Who needs a plane ticket to join the jet set? Might as well let your clothes do the globe-trotting.
At Vera Wang on Tuesday, it was an idealized India. Tory Burch's muse was a preppy American who goes out to see the world. J. Crew had in mind a beach vacation. Rodarte? Medieval role playing.
"If you see a great dress, you can build a lot around it," said Ty Hunter, Beyonce's stylist, who said the right look might even inspire a real-life trip to shoot a music video.
Editors, stylists, retailers and celebrities will continue gathering at Merdedes-Benz Fashion Week through Thursday before heading to London, Milan and Paris.
Vera Wang's India-inspired clothes were quiet, delicate and lovely, sometimes requiring a trained eye to notice Wang's nod to the Nehru collar or choli jacket. They invoked India without ornate trappings or touristy gimmicks.
Wang's A-list crowd (Stacy Keibler caused a front-row frenzy) could appreciate the soutache embroidery, which looks a bit like braided lace, that decorated a white sleeveless V-neck shift, and the chartreuse brocade peplum top with gold jeweled epaulettes paired with a chantilly hand-pieced lace sheath.
The collarless, sleeveless tailored jackets were a bit more obvious in their reference to India, but not too much so.
"The collection is out of India, but India is just the starting point," Wang said in a backstage interview. "There is no belly dancing, there are no sarongs, there are no saris. It is about the sort of discipline about Indian men's clothes like Nehru, against the mystery and sensuality of Indian women — but not literally."
Here's how far Mary-Kate and Ashley Olsen have come with their fashion collection The Row: Sitting at the spring preview, it becomes clear that other designers at New York Fashion Week have been mimicking the layered-yet-airy refined look that is at the heart of this label.
This was the real deal, though, with the Olsens piling on the models long and fluid duster coats, tunics and dresses on Monday, sometimes paired with pajama pants and other times with slouchy skinny-leg silk ones.
The Row did hit on the emerging lingerie trend, although they don't get credit for starting that one. That seems to be a collective statement coming from fashion insiders as they put next season into focus.

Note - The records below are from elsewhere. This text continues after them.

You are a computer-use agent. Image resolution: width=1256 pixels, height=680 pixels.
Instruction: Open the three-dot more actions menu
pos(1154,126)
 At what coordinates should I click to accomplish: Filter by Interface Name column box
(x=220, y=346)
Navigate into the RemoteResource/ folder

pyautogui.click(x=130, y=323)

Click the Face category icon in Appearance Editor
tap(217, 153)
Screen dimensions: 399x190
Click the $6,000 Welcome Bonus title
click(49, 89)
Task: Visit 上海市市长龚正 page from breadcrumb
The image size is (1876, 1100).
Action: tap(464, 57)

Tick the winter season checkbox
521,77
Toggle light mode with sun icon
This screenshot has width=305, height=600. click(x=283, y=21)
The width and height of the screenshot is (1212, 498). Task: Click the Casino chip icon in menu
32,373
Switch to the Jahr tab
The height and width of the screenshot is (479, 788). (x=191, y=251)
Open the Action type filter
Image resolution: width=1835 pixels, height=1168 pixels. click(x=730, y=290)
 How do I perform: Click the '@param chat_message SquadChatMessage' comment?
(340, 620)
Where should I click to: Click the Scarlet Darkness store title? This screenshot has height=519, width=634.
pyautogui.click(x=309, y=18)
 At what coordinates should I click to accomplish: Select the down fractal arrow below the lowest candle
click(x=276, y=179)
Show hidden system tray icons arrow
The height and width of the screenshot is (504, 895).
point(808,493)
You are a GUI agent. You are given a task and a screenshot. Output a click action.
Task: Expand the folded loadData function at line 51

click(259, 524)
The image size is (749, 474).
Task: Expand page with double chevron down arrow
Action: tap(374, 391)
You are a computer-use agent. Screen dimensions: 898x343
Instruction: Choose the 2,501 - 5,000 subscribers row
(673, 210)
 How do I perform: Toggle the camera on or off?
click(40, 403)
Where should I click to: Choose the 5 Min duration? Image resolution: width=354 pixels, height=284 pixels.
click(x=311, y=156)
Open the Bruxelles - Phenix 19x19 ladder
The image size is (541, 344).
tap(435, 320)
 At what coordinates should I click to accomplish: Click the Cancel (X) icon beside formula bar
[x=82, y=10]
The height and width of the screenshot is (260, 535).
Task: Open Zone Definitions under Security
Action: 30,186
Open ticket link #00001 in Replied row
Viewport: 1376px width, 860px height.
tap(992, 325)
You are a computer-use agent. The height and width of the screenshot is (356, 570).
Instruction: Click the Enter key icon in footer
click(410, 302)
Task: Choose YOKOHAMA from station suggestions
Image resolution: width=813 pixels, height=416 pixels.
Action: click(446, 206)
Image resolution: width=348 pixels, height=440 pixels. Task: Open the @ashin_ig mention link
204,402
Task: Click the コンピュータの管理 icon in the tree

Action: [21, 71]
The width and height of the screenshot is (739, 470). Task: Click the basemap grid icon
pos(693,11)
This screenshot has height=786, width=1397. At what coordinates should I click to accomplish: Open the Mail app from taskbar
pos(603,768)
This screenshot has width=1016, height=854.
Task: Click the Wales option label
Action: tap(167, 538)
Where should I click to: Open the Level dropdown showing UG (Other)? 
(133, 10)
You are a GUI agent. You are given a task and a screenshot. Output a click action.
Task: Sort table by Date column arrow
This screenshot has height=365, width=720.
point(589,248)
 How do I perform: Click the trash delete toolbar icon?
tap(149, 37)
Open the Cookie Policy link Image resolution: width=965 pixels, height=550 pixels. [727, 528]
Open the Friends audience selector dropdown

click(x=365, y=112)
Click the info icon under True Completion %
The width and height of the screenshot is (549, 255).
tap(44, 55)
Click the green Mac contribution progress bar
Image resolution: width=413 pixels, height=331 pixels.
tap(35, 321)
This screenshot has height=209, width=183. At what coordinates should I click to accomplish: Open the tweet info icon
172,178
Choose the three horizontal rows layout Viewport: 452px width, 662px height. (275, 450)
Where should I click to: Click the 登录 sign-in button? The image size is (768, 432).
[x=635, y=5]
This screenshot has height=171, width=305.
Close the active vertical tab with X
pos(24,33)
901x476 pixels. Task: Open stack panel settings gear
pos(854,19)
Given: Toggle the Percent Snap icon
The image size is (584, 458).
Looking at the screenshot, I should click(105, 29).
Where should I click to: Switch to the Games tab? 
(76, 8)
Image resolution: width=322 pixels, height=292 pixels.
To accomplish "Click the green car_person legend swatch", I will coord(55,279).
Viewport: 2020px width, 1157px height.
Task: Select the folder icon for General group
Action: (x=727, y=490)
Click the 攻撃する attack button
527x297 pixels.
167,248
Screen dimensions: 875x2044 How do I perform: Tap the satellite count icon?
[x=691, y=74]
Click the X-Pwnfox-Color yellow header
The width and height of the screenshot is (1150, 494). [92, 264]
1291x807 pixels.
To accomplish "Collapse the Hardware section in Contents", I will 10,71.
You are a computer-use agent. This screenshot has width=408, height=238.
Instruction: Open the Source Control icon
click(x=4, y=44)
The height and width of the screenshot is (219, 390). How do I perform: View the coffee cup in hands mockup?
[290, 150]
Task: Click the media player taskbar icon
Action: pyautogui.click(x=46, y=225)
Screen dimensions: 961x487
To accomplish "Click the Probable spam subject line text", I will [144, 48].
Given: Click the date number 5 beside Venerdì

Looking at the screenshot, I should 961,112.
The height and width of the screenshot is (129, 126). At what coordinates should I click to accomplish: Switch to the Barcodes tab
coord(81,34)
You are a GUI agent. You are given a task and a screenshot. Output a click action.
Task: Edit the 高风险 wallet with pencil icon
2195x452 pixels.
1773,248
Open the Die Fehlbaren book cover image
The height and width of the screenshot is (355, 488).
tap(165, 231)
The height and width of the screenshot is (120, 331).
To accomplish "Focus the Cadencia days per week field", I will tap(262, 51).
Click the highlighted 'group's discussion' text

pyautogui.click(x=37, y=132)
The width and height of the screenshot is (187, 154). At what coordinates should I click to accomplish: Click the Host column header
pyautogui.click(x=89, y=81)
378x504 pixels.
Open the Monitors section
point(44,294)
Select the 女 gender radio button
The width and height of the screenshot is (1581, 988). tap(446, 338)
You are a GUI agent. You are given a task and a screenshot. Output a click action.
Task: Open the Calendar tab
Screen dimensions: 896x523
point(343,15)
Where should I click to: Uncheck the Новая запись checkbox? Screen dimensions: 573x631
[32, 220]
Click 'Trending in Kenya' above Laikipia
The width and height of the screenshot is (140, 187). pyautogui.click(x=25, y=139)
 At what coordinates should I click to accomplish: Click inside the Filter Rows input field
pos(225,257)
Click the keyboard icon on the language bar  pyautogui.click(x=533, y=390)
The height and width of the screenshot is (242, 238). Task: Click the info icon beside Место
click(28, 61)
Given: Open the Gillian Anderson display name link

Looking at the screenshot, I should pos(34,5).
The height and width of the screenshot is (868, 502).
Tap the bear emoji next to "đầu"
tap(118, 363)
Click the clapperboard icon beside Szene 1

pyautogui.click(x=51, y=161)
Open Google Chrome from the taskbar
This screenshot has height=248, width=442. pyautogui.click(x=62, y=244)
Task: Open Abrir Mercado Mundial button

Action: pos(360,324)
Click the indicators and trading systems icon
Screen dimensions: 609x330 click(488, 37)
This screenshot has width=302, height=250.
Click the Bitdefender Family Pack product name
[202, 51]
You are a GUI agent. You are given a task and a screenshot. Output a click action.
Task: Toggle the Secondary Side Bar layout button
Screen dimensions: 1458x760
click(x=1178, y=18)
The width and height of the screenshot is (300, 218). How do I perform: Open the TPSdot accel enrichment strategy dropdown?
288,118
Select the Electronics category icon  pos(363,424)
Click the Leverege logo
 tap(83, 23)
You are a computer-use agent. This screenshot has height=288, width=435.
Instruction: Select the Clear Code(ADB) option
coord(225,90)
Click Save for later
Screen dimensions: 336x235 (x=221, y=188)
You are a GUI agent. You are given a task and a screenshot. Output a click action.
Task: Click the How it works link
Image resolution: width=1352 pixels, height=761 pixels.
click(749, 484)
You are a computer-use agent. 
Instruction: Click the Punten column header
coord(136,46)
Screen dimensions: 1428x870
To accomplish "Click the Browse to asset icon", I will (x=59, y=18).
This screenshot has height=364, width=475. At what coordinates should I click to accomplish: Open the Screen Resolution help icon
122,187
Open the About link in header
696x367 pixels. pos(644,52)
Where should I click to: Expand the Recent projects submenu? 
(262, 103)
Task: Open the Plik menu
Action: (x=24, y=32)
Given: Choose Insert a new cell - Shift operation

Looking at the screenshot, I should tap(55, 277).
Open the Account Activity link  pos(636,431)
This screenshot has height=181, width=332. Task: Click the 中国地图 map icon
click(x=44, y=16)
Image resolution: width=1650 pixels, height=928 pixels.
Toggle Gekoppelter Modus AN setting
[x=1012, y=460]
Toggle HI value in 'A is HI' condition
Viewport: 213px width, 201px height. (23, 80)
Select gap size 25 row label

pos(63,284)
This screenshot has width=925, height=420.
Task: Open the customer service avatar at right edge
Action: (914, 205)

Almost every outfit here was a single color, head to toe. There was no embellishment so the clothes had to speak for themselves. In their notes, the Olsen twins said the collection "celebrates a spirit of subtle colors and exquisite layering."
It was another example of the easy elegance that earned them the Council of Fashion Designers of America's award earlier this year as the top womenswear designers.
Punk met the medieval princess on the catwalk at Rodarte, where the design-duo sisters said they were inspired by medieval and role-playing games.
Laura and Kate Mulleavy took the edge off grommet-covered leather pants by pairing them with silk blouses, and toughened up a brocade organza dress a leather embroidered bodice.
The peach halter gown with a yellow waistband could entice a hero for a damsel in distress.
But don't mistake this spring collection for anything but modern: The chunky shoe made of mixed materials and a computer-cut heel made sure of that. The cagelike corsets used here fit into this apparent fascination with harnesses this round of fashion previews, but they somehow seemed to make more sense on this runway where the Mulleavys don't pull any punches.
Mark Badgley and James Mischka seem to like movies a lot. Old movies.
For their Spring 2013 collection, the designer duo picked a 1935 film version of Shakespeare's "A Midsummer Night's Dream" — a play that takes place in the spring, after all.
The film starred James Cagney, but the star of the Badgley Mischka collection was their fabrics — "springlike fabrics, but with depth to them," explained Mischka backstage. Lots of tulle and chiffon, for example.